Sırf Tayyip Erdoğan düşmanı oldukları için, “Mühürsüz oyu geçerli saydınız ama.. Orda 2,5 milyon geçersiz oy vardı” diye, gözümüzün içine baka baka yalan söyleyenler..

Yalancısınız. Sahtekarsınız. Hukukçu da olsanız, gazeteci de olsanız, “Referandumda 2.5 milyon geçersiz oy vardı” diyen kim var ise, yalancıdır..

Yok böyle bir tespit..

CHP’ye yakın bir YSK üyesi, gerekçesini yazarken, “Toplumda ‘2.5 milyon geçersiz oy var’ algısı oluştu” demiş..

Her zaman olduğu gibi..

Bunun üzerine koca koca gökdelenler dikildi..

Yalan üzerine yalanlar inşa edildi..

Aynısı, bu karar için de yapılacak..

Kısa karar ile birlikte yapılmaya başlanmıştı bile..

Açın kısa karara bakın..

Kaç sandıkta usulsüzlük tespiti yapıldığına dair bir ifade yok.

Sadece şu deniliyor:

“Bir kısım sandık kurullarının, ilçe seçim kurullarınca kanuna aykırı oluşturulması ve bu hususun da seçim sonucuna müessir olması nedeniyle”.

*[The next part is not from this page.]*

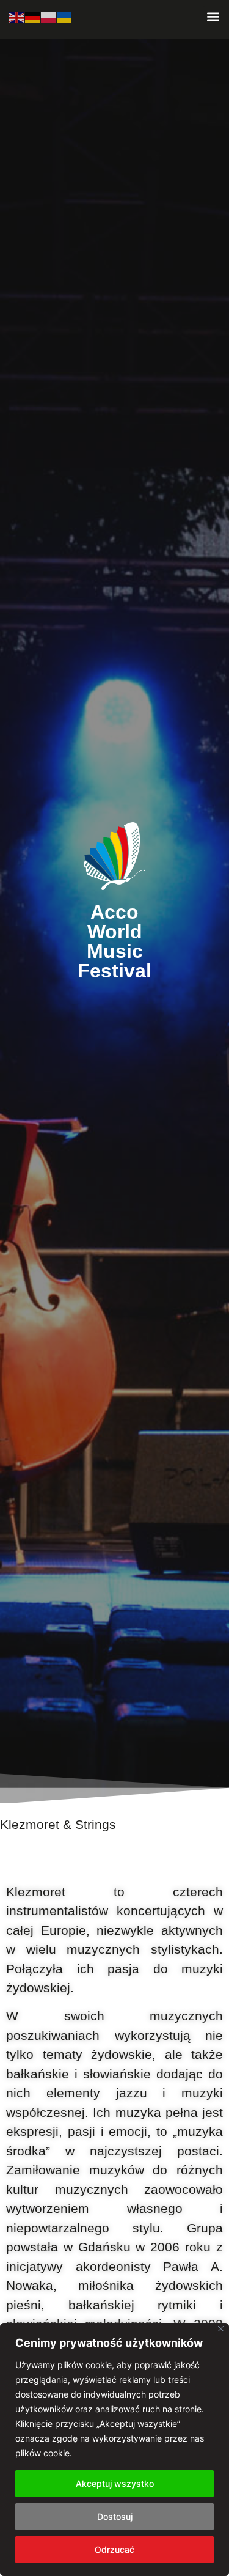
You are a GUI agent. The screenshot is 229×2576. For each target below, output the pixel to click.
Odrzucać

Hemen ardından, “Usulsüzlük yapılan sandık sayılarının toplamı 123” diye bir rüzgar estirildi..

Kısa kararda, böyle bir sayı yok..

Ben, çok daha fazla sandıkta usulsüzlük olduğu kanaatindeyim..

Ve 123’ten fazla sandıkta usulsüzlük yapıldığı yönünde tespit yapılacak olursa da..

Şimdiden şu karşı saldırıya hazır olalım: “Kısa kararda 123 dediler. Şimdi  o sayıyı artırdılar!” 

Benim beklentim..

AK Parti’nin iddiasındaki, 19 binlerle ifade edilen sandık hakkında, çoğunluğun da, azınlığın da tek tek görüşünü açıklaması..

Tatmin edici cevapların verilmesi..

Aksi takdirde, küçük bir hırsızlık tespiti ile seçimler yenilendi diye..

Büyük hırsızlık gizlenirse..

Seçimler yenilense bile..

Ben o gerekçeden, tatmin olmayacağım.